→ EXERCISE DIRECTIONS:
Rewrite the rows below, changing each occurrence of "Where should I click to" to "What should I press to" and leaving everything else untouched.

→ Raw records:
● ● ● ● ●

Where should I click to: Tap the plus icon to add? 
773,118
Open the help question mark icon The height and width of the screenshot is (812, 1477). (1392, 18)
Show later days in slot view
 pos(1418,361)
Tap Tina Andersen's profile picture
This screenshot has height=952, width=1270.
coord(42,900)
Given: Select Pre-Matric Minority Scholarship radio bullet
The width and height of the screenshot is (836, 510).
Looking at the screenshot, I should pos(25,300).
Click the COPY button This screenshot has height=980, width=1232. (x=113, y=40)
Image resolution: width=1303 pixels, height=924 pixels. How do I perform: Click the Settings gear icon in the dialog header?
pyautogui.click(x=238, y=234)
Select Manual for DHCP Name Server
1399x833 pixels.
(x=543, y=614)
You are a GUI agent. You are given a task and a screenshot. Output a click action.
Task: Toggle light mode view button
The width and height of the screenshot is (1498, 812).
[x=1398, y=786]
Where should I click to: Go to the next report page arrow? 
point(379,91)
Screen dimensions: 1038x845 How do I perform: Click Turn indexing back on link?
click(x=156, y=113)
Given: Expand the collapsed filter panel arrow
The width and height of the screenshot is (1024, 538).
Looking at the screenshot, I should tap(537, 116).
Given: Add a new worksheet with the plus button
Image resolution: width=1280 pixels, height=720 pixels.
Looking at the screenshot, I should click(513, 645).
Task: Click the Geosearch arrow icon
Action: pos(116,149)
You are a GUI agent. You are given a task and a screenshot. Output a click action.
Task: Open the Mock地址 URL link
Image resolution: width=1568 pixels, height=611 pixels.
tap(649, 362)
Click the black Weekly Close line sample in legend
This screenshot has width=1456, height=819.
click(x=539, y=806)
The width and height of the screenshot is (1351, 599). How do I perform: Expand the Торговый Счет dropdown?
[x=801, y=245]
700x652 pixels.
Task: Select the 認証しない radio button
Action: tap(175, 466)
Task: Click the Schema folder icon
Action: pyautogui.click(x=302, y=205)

● ● ● ● ●

→ RIGHT ANSWER:
What should I press to: Tap the plus icon to add? 
773,118
Open the help question mark icon The height and width of the screenshot is (812, 1477). (1392, 18)
Show later days in slot view
 pos(1418,361)
Tap Tina Andersen's profile picture
This screenshot has height=952, width=1270.
coord(42,900)
Given: Select Pre-Matric Minority Scholarship radio bullet
The width and height of the screenshot is (836, 510).
Looking at the screenshot, I should pos(25,300).
Click the COPY button This screenshot has height=980, width=1232. (x=113, y=40)
Image resolution: width=1303 pixels, height=924 pixels. How do I perform: Click the Settings gear icon in the dialog header?
pyautogui.click(x=238, y=234)
Select Manual for DHCP Name Server
1399x833 pixels.
(x=543, y=614)
You are a GUI agent. You are given a task and a screenshot. Output a click action.
Task: Toggle light mode view button
The width and height of the screenshot is (1498, 812).
[x=1398, y=786]
What should I press to: Go to the next report page arrow? 
point(379,91)
Screen dimensions: 1038x845 How do I perform: Click Turn indexing back on link?
click(x=156, y=113)
Given: Expand the collapsed filter panel arrow
The width and height of the screenshot is (1024, 538).
Looking at the screenshot, I should tap(537, 116).
Given: Add a new worksheet with the plus button
Image resolution: width=1280 pixels, height=720 pixels.
Looking at the screenshot, I should click(513, 645).
Task: Click the Geosearch arrow icon
Action: pos(116,149)
You are a GUI agent. You are given a task and a screenshot. Output a click action.
Task: Open the Mock地址 URL link
Image resolution: width=1568 pixels, height=611 pixels.
tap(649, 362)
Click the black Weekly Close line sample in legend
This screenshot has width=1456, height=819.
click(x=539, y=806)
The width and height of the screenshot is (1351, 599). How do I perform: Expand the Торговый Счет dropdown?
[x=801, y=245]
700x652 pixels.
Task: Select the 認証しない radio button
Action: tap(175, 466)
Task: Click the Schema folder icon
Action: pyautogui.click(x=302, y=205)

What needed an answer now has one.